モデルとなった女性が、のちにモネの二番目の妻となるアリス・オシュデの娘、シュザンヌ・オシュデであること、そして、モネの最初の妻であるカミーユ・ドンシューが病に倒れた時期に、アリス一家との関係が深まっていったことについては、最初は少し複雑な気持ちを抱いていたようです。(この辺は、まだまだ14歳。)
ただ、展示を時系列にたどりながら、モネが画家として住まいを移し、生活の苦しさや時代の流れの中で少しずつ表現を変えていく様子を見ていくうちに、娘の受け止め方も少し変わっていきました。
なかでも、最初の妻カミーユを描いた《死の床のカミーユ》の静かな表情に触れたことで、モネが彼女を本当に大切に思っていたことにも気づいたようでした。

最後には、
「当時の背景を考えると、単純には言えないね」
というような受け止め方になっていました。


昨年の夏休みには、四国のお遍路旅の途中で、娘の希望もあって大塚国際美術館にも立ち寄りました。

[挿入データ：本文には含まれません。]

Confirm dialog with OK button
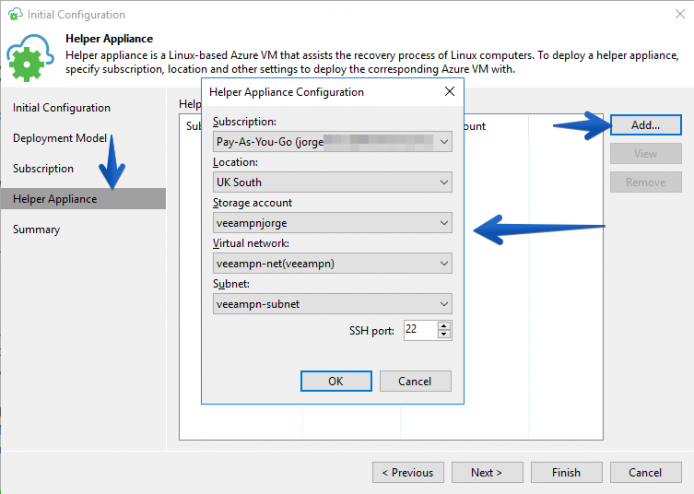694x494 pixels. tap(336, 381)
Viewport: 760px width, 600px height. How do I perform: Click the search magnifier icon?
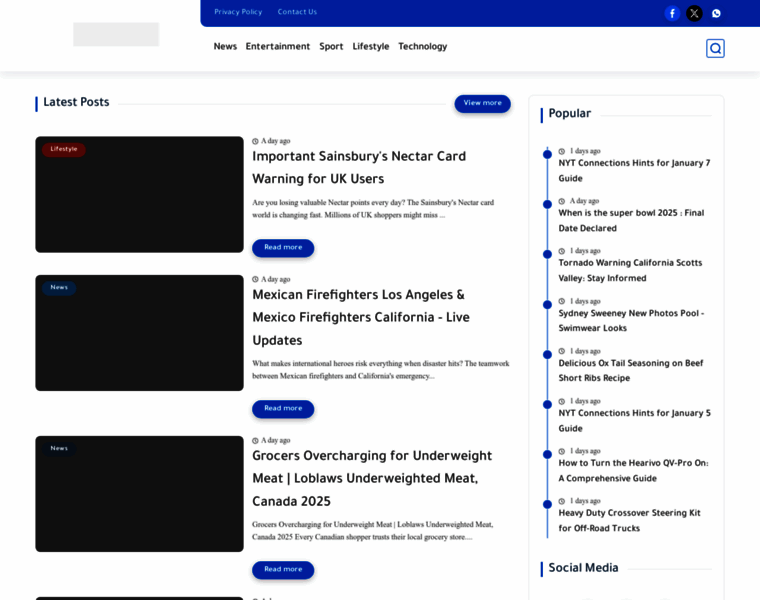tap(715, 48)
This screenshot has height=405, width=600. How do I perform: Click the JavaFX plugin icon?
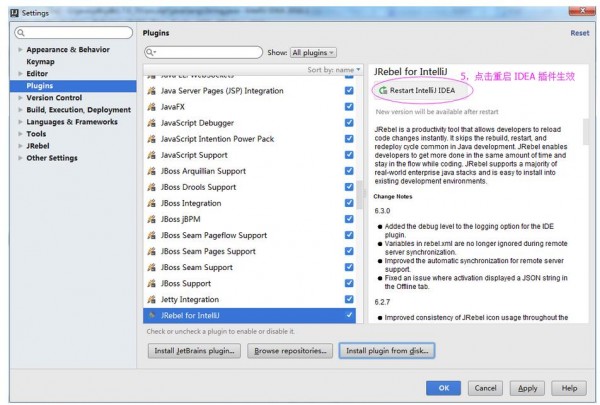[151, 106]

大塚国際美術館は、世界の名画を陶板で原寸大に再現して展示している、とても大規模な美術館です。システィーナ礼拝堂や名画の数々を、まるで世界を旅するように見て回ることができ、親子でとても印象に残っています。
その流れで、今年3月にはパリのルーヴル美術館とオルセー美術館にも行きました。
海外の美術館の圧倒的なスケールにも感動しましたが、今回改めて日本の美術館を訪れてみると、絵の見せ方がとても丁寧だと感じました。
額縁、照明、作品との距離、観覧の導線。
ひとつひとつが計算されていて、作品に集中しやすい。
日本の美術館って、やっぱり素晴らしいなと思いました。


今回の展示では、モネが晩年影響を受けた葛飾北斎に関する作品もあわせて見ることができました。
展示を見終わったあと、娘と
「次は北斎展にも行きたいね」
と話しながら、お楽しみのミュージアムショップヘ。


今回のショップでも、チョコレートのコラボ商品が目に入りました。
見た瞬間、2023年の上野の森美術館「モネ 連作の情景」で購入した、MOTHERHOUSEのIRODORI CHOCOLATEのことを思い出しました。とっても美味しかったのだけど、今はもう買えないのかなー。

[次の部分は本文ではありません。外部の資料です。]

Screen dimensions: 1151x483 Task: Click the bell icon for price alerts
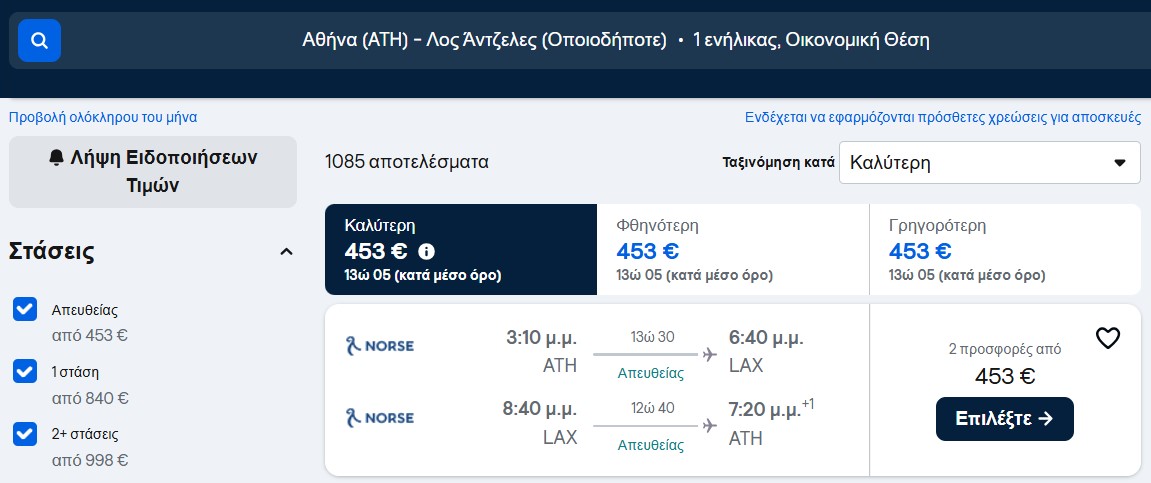57,158
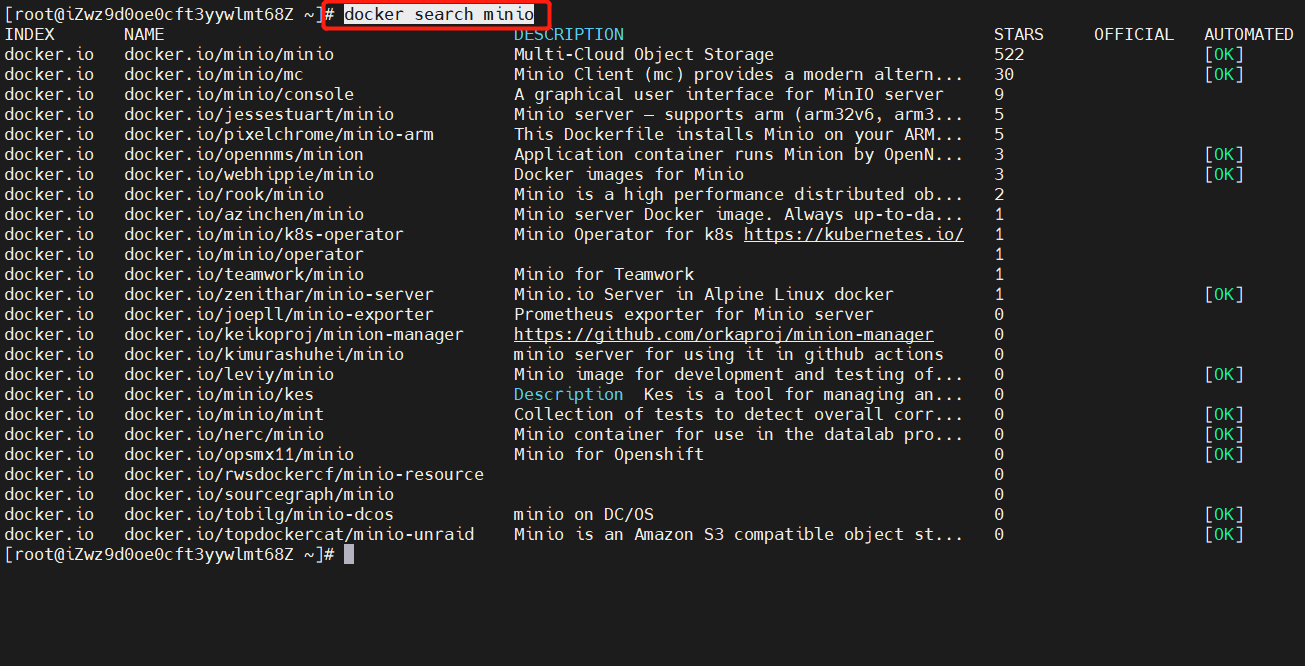The image size is (1305, 666).
Task: Click the AUTOMATED column header
Action: [1249, 34]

私と娘は500円のピンバッジのガチャガチャがあり、挑戦。
美術館では必ずピンバッジをゲットする自称ピンバッジコレクターの私から見ると
500円でこの可愛さは、ちょっと安すぎるのでは……と思うほどでした。


私は《日傘を持つ女》、娘は《パリ、モントルグイユ街、1878年6月30日の祝日》のピンバッジ。
この《パリ、モントルグイユ街》は、今回の展示で私にも強く刺さった一枚です。
何度も見ているはずなのに、その時々で好きになる絵が変わるのは不思議です。


画面いっぱいに旗が揺れ、当時の街の熱気や歓声が絵の中から聞こえてくるようでした。


娘はクリアファイルコレクターなので(笑)探しましたが、残念ながらなく(たくさんの作品と一緒に小さく載ってるクリアファイルはありました)、次回のグッズ展開のお楽しみとなりました。



娘と美術館に行く時間は、その時々の娘の成長や、考え方の変化に触れる時間でもあるのだなと改めて感じました。


小さいころに手を引いて通った美術館に、
今は私の方が教えてもらいながら歩いている。